Et que dire encore du décalage entres les coups de gueule médiatiques de Malek Boutih dans le confort des studios parisiens et l'abandon des quartiers populaires dans la 10e circonscription. Le député ne s’est jamais vraiment mobilisé contre les conséquences des lois dites de décentralisation et d'organisation des territoires depuis 15 ans qui ont entraîné à la fois un affaiblissement de l'Etat stratège, une dilution des services publics de proximité, un renforcement des pouvoirs des potentats locaux au grand détriment des citoyens complètement écartés des lieux de décision et un abandon des communes dont les moyens ne cessent de régresser, alors qu'elles sont les cellules de base de la démocratie et de la République. Cœur d'Essonne Agglomération compétente en matière de « politiques de la ville » gère ce dossier dans l'opacité la plus totale. Les quartiers prioritaires à Ste Geneviève, Fleury et St Michel, ne sont pas pris suffisamment en considération. Le silence du député est assourdissant. Cœur d’Essonne Agglomération ventile l'essentiel des crédits sur le développement du triptyque Croix Blanche - Val Vert - Base aérienne de Brétigny en lien étroit avec GPS (pour l'aménagement de la zone qui doit se substituer au Grand Stade de Rugby, retoqué !). Des millions d'euros pour des tonnes d'études et des travaux d'aménagements confiés aux cabinets et entreprises amies (voir à ce sujet les différentes enquêtes de Mediapart sur la corruption en Essonne). Résultat : argent public gaspillé, patronat rassasié avec bien souvent des délocalisations "subventionnées", petits boulots précaires, étalement urbain accéléré au détriment des cœurs de villes et de quartiers sacrifiés, terres agricoles raréfiées, malgré l'alibi de quelques hectares bio et de l'implantation de quelques bâtiments à haute définition environnementale.

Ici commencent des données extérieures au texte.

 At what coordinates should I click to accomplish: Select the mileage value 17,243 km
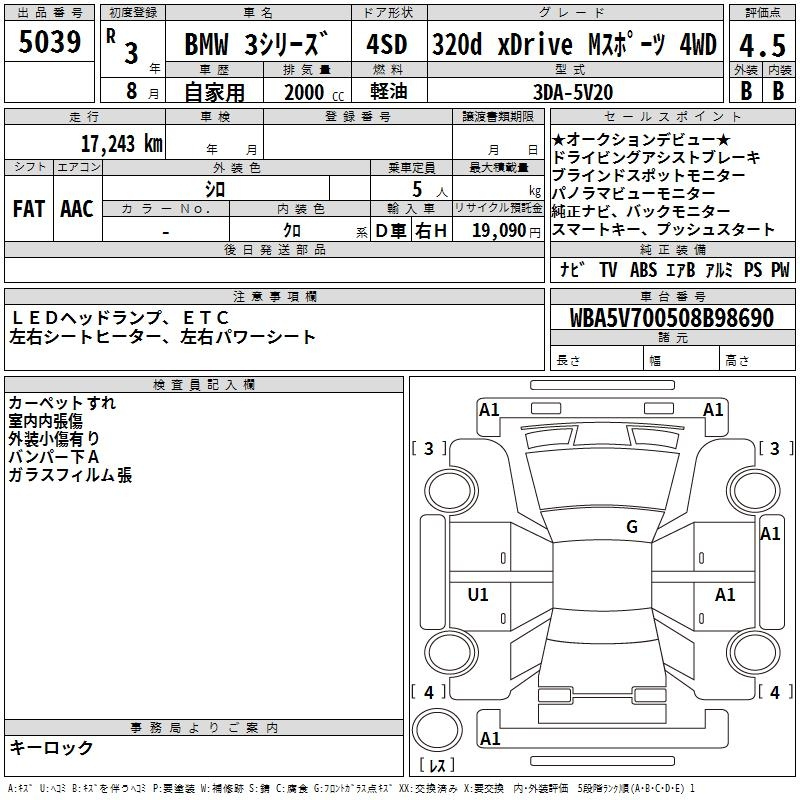click(121, 143)

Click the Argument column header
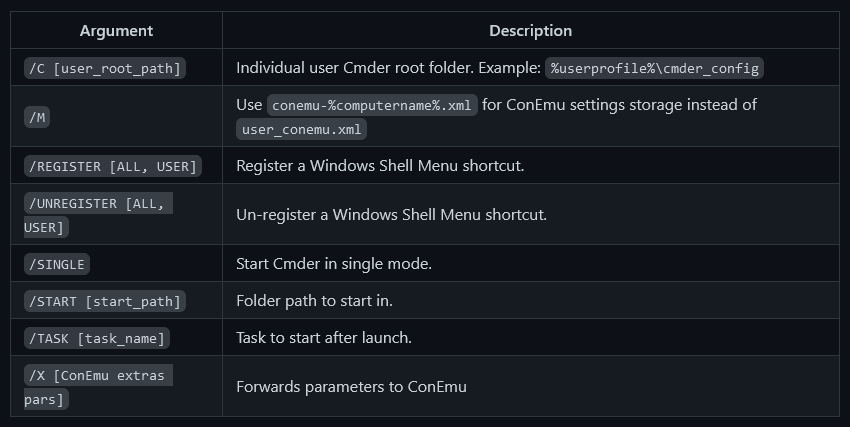pos(116,31)
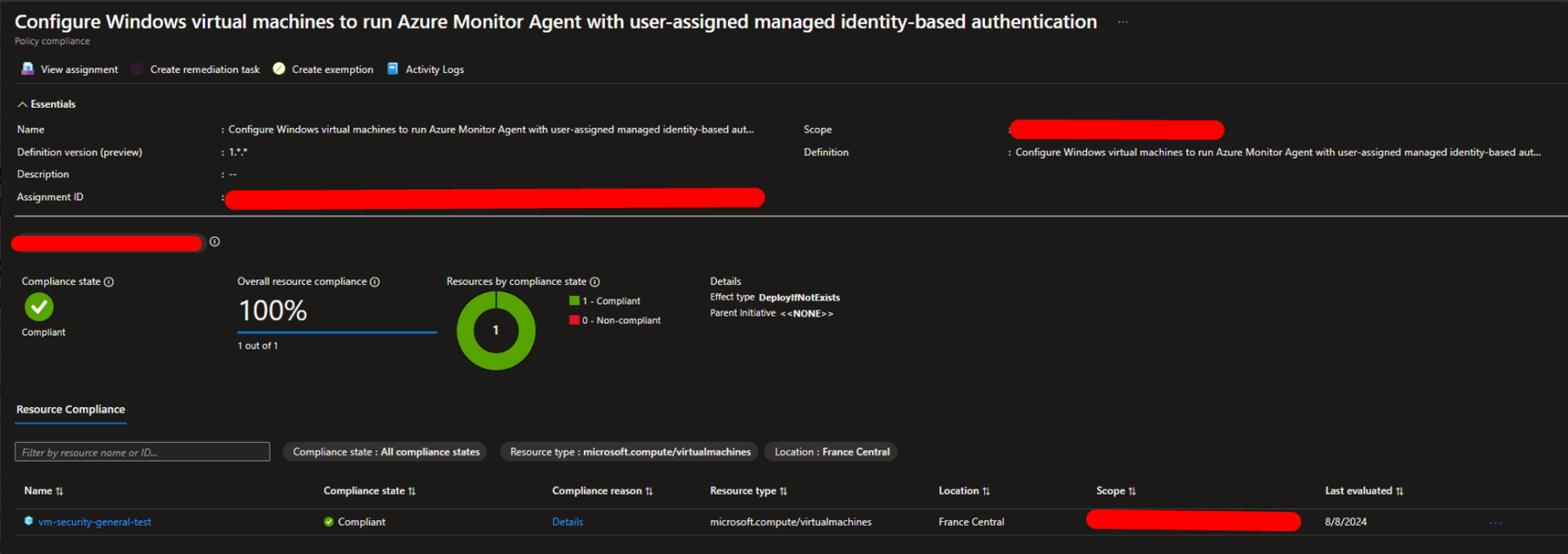Click the View assignment icon
The height and width of the screenshot is (554, 1568).
coord(27,69)
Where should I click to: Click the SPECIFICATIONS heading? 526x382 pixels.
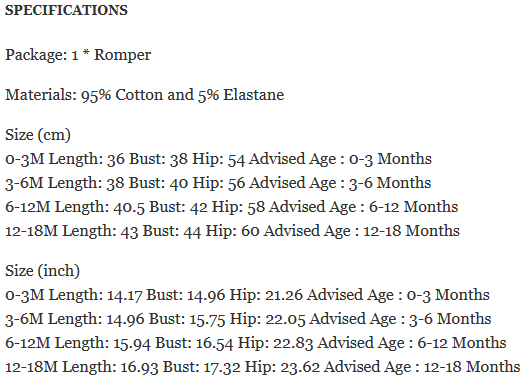click(66, 10)
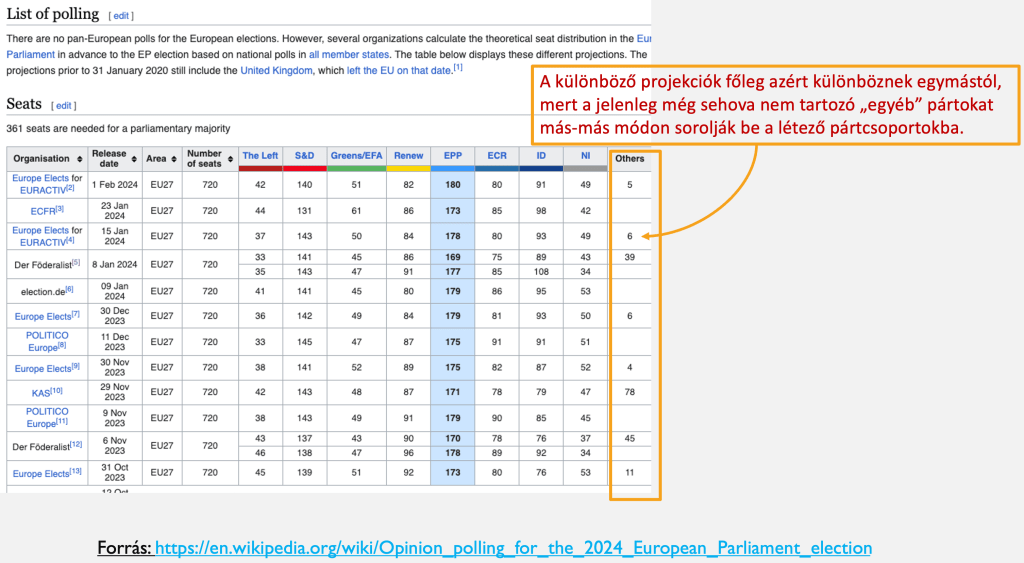Follow the United Kingdom link in intro text
1024x563 pixels.
(x=277, y=71)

En fait Olivier Léonhardt se trompe d’élection. Conscient du bilan totalement négatif du travail législatif des députés PS élus en 2012, accentué dans notre circonscription par une absence totale de Malek Boutih sur le terrain, le Président de l’Agglomération tente de sauver la face en repositionnant l’élection sur le terrain communal et communautaire. Dans les faits, comme progressivement sur les tracts électoraux et les affiches, Olivier Léonhardt mène la campagne, le député sortant n’étant qu’un supplétif. Pourtant adepte du « pragmatisme » qu’il emploie systématiquement pour contrer ses contradicteurs (qu’il juge d’abord comme des idéologues forcément sectaires) et tenter de faire oublier sa carte au PS (est-ce si honteux ?), Olivier Léonhardt n’a toujours pas compris que cette langue de bois exaspère au plus haut point. De plus elle discrédite auprès d’une très large partie de la population la fonction d’élu. Méprisant vis-à-vis de tous ceux qui n’ont pas fait allégeance, peut-on suggérer à ses courtisans de lui indiquer que les élections municipales et communautaires auront lieu en mars 2020. Les 11 et 18 juin 2017 nous sommes appelés à voter pour élire un député, représentant du peuple, pour faire la loi et en rendre compte régulièrement à la population !

 

Commentaires 

 
0 #1 M.T.L. 06-06-2017 21:14
Merci Jean-Louis pour tes réflexions sur la réalité d'une situation que nos élus travestissent si facilement et
honteusement. Ce qui déshonore la politique et conduit les citoyens à se
désintéresser de celle-ci. Je fais suivre à mes connaissances.